You are stating a common misconception. That being that solar owners should be paying for anything other than the cost to push power into the distribution grid. The grid fees solar owners pay account for that. They should not be paid for supplying power at wholesale rates bc that assumes a wholesale power flow model, which is not physically applicable to solar owners who support the local distribution grid. If you look at the portion of the grid that a solar owner interacts with, how their power flows through it, the efficiencies of supplying that power locally are clear and should be at retail + distribution fees only. It’s the solar owners that are actually (marginally) subsidizing the non-solar owners in reality.The utilities and ISO’s do not argue against this. They want to eliminate NEM 2.0 in favor of NEM 3.0 bc the difference in rates are to then be provided by alternative incentives such as battery pay-for-performance programs.

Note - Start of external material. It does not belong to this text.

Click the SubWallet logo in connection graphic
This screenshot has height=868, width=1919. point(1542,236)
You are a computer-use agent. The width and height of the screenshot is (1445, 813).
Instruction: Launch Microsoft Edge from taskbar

Disclaimer: I own an energy company that does C&I and Residential energy aggregation and participates in wholesale market energy supply and incentive programs.
reitzensteinm|9 months ago
If you look into e.g. PG&E's financials, their expenses are dominated by operation and maintenance of the grid, not what they pay for electricity.
You appear to be claiming that the grid fees cover this cost entirely, but they're not high, e.g. $15/mo on some plans.
You're obviously very knowledgeable about the space, but I suspect you may be talking your book a bit here.